Multicase Inc., 23811 Chagrin Boulevard, Suite 305, Beachwood, Ohio 44122, USA.
J Chem Inf Model. 2012 Oct 22;52(10):2609-18. doi: 10.1021/ci300111r. Epub 2012 Sep 18.
Fragment based expert system models of toxicological end points are primarily comprised of a set of substructures that are statistically related to the toxic property in question. These special substructures are often referred to as toxicity alerts, toxicophores, or biophores. They are the main building blocks/classifying units of the model, and it is important to define the chemical structural space within which the alerts are expected to produce reliable predictions. Furthermore, defining an appropriate applicability domain is required as part of the OECD guidelines for the validation of quantitative structure-activity relationships (QSARs). In this respect, this paper describes a method to construct applicability domains for individual toxicity alerts that are part of the CASE Ultra expert system models. Defining applicability domain for individual alerts was necessary because each CASE Ultra model is comprised of multiple alerts, and different alerts of a model usually represent different toxicity mechanisms and cover different structural space; the use of an applicability domain for the overall model is often not adequate. The domain for each alert was constructed using a set of fragments that were found to be statistically related to the end point in question as opposed to using overall structural similarity or physicochemical properties. Use of the applicability domains in reducing false positive predictions is demonstrated. It is now possible to obtain ROC (receiver operating characteristic) profiles of CASE Ultra models by applying domain adherence cutoffs on the alerts identified in test chemicals. This helps in optimizing the performance of a model based on their true positive-false positive prediction trade-offs and reduce drastic effects on the predictive performance caused by the active/inactive ratio of the model's training set. None of the major currently available commercial expert systems for toxicity prediction offer the possibility to explore a model's full range of sensitivity-specificity spectrum, and therefore, the methodology developed in this study can be of benefit in improving the predictive ability of the alert based expert systems.

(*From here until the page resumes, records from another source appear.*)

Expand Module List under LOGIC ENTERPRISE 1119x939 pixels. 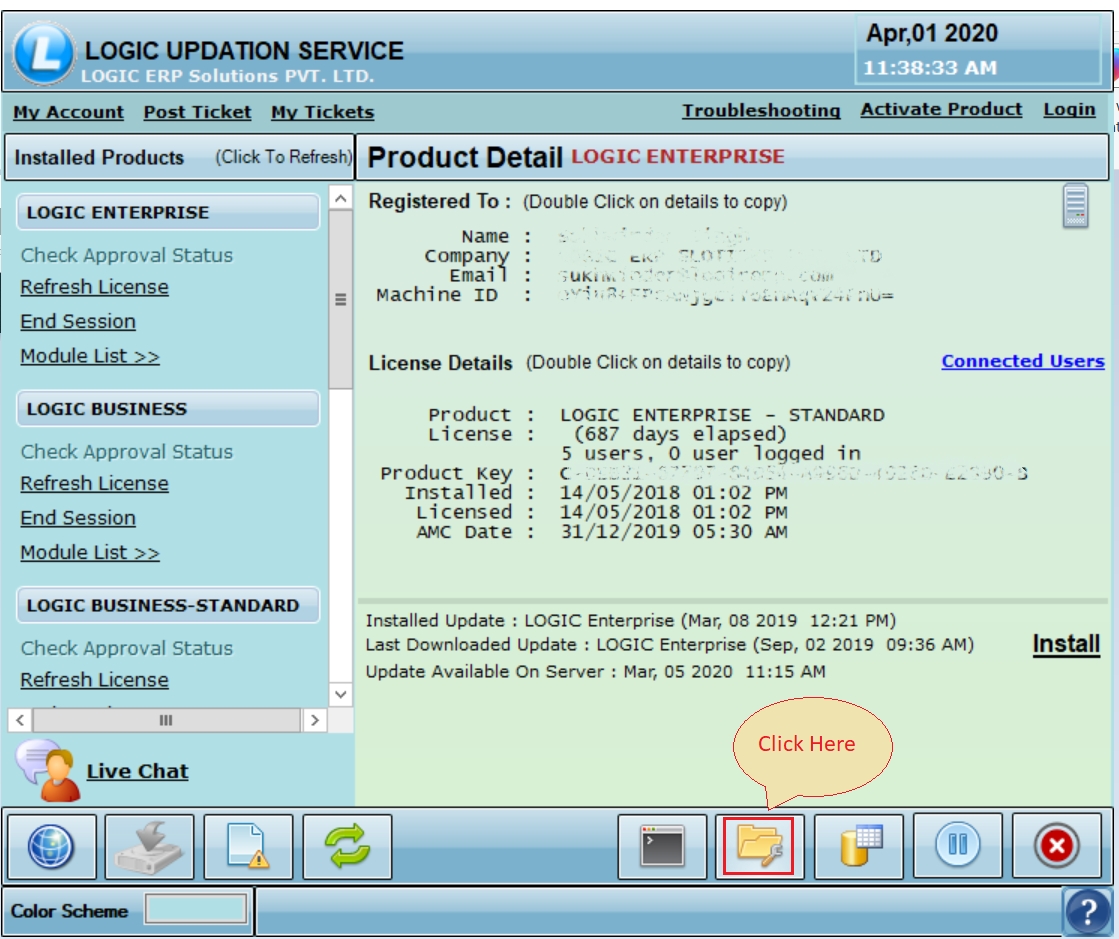point(90,356)
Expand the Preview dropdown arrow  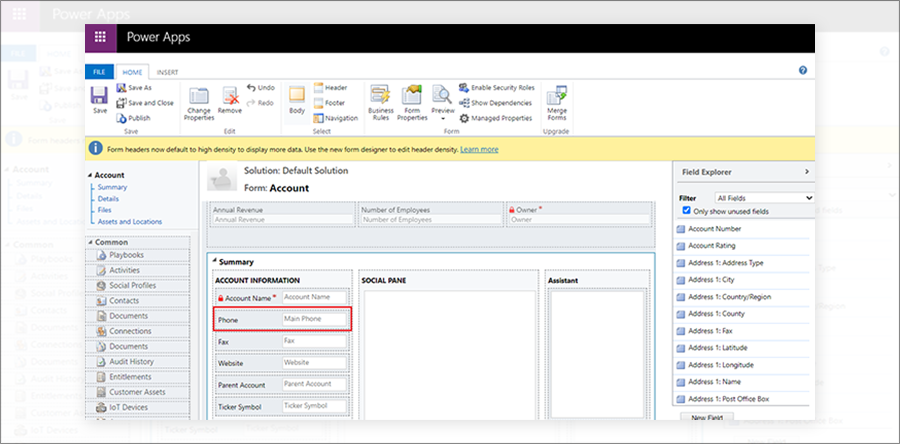click(x=442, y=118)
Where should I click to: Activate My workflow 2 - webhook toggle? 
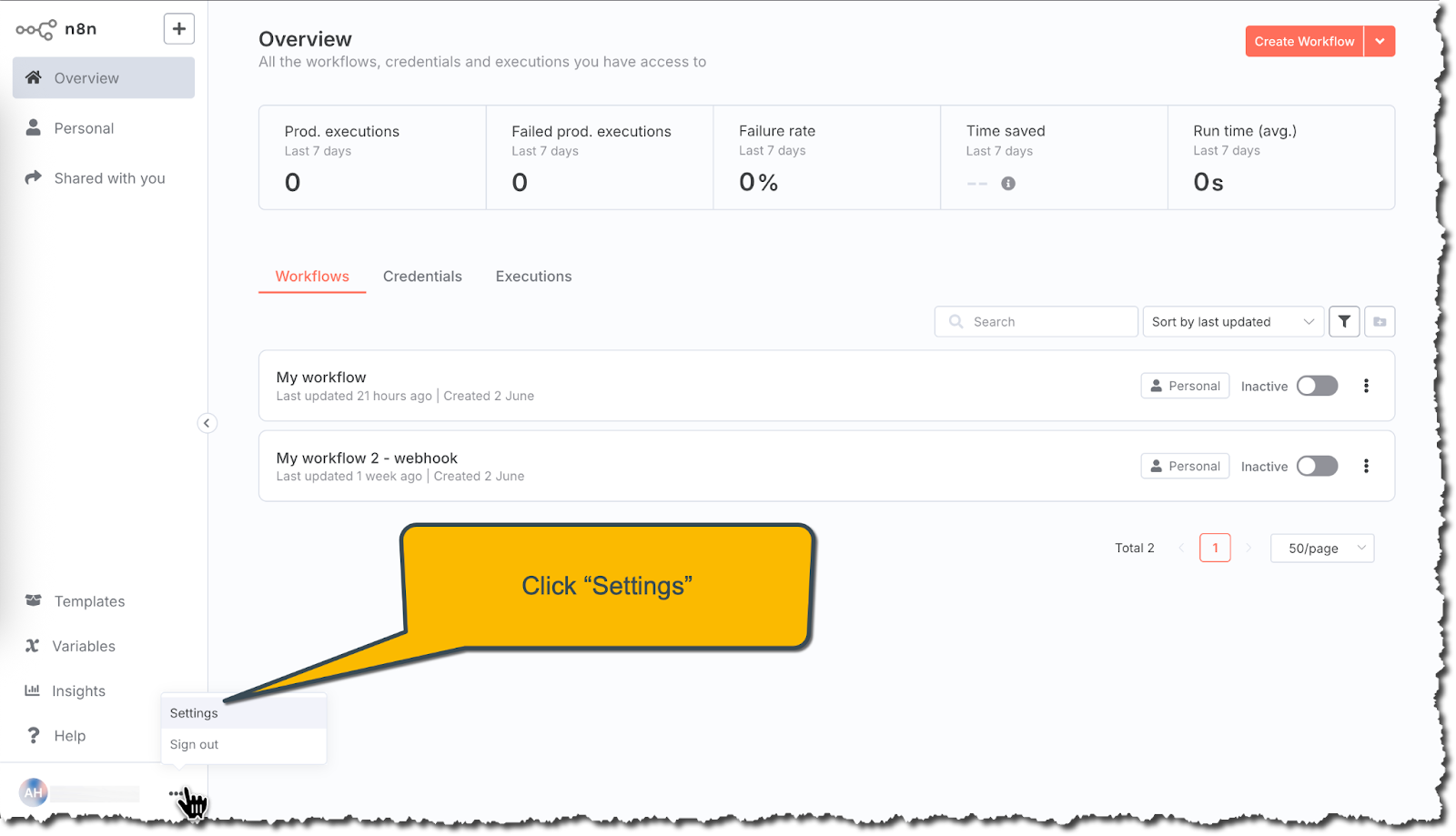click(x=1317, y=466)
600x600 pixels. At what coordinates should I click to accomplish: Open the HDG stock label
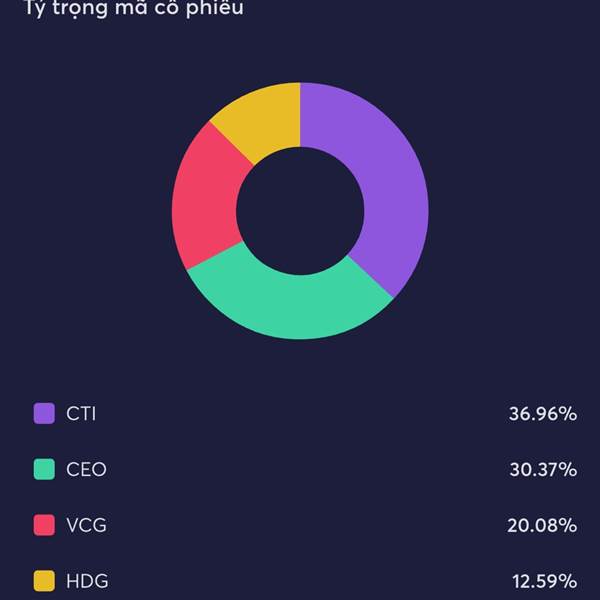[87, 581]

基于片段的毒理学终点专家系统模型主要由一组与毒理性质具有统计学相关性的子结构组成。这些特殊的子结构通常被称为毒性警示、毒性基团或生物基团。它们是模型的主要构建块/分类单元,定义警示预计能够产生可靠预测的化学结构空间非常重要。此外,作为 OECD 定量构效关系(QSAR)验证指南的一部分,需要定义适当的适用性域。在这方面,本文描述了一种为 CASE Ultra 专家系统模型中包含的个别毒性警示构建适用性域的方法。为个别警示定义适用性域是必要的,因为每个 CASE Ultra 模型都由多个警示组成,并且模型的不同警示通常代表不同的毒性机制并涵盖不同的结构空间;使用整个模型的适用性域通常是不够的。使用与终点具有统计学相关性的一组片段来构建每个警示的域,而不是使用整体结构相似性或物理化学性质。展示了在减少假阳性预测中的应用领域。现在可以通过在受试化学品中应用域遵守截止值来获得 CASE Ultra 模型的 ROC(接收者操作特征)曲线。这有助于根据其真阳性-假阳性预测权衡来优化模型的性能,并减少模型训练集的活性/非活性比例对预测性能的剧烈影响。目前没有任何主要的商业毒性预测专家系统提供探索模型全灵敏度-特异性谱的可能性,因此,本研究中开发的方法可以提高基于警示的专家系统的预测能力。